The bags came unpacked in the living room, with the girls showing me thing after thing they had gotten in Japan, plastic sundries, anime characters that we don't have in Great Britain, or not yet. I watched them, before some whiskey from my father-in-law appeared, and then endless other gifts for anyone else who might have been remembered. Yoko asked if I was working and everyone went to bed and got up and everything was normal. I meditated, I had to accept, breath with, the sound of Coyote Peterson in the background, amazed by some giant tortoise, and the sounds of Japanese greetings which I was meant to return, regardless of how distant I felt, how alone, how close White Tara might have been.

In Paris, a woman had stopped my brother and me at one of the fountains — she'd come up and asked us where we were from and her accent gave away before she said it that she was from Baltimore and here, in Paris, for some reason or another, something I don't remember or didn't hear. She walked with us for a bit and then went off, back to her family and her adventure. When you looked, there were any number of Americans like this, on holiday and desperately needing to talk to someone, to anyone. We joked about the polo-shirted dads you could categorise, the angry ones, the tired ones, the smarter ones in linen, the well-groomed ones, the helpful ones, the annoyed ones, the ones that were telling off their children or their wives. The same dads seemed to be plodding around Stockholm and Tallinn, complaining and looking around for something they recognised, wanting desperately to announce a fact or opinion, to be heard, for someone to ask them about America, where they are from, something they knew something about.

I've been keeping my mouth shut, if and when I can.

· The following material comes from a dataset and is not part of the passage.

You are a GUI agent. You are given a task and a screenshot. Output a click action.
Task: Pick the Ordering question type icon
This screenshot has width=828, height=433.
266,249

The Pihlajas of Harborne walk up and down to the High Street, and I suddenly feel like people can see me again, after they greet the children and then Yoko and then me, superfluous like a skin tag, just standing there, but at least visible, present. And you went away too, right? I did, yes, I did, I did have a good time, I suppose, yes, I was working, but... and I don't have the energy to finish whatever it is that might come next. Something about writing as prison, about plant-based food and the amount of saturated fat in cheese. Yeah, fine, it was fine, thanks. We walk to the Works and then towards St Peter's like a lodestar, and back home. Everyone goes to bed, but the lights are still on. I go through the house and shut them off, collect cups and bowls from wherever they've been left — shut down the computer and fold a blanket. We'll wake up together in the morning.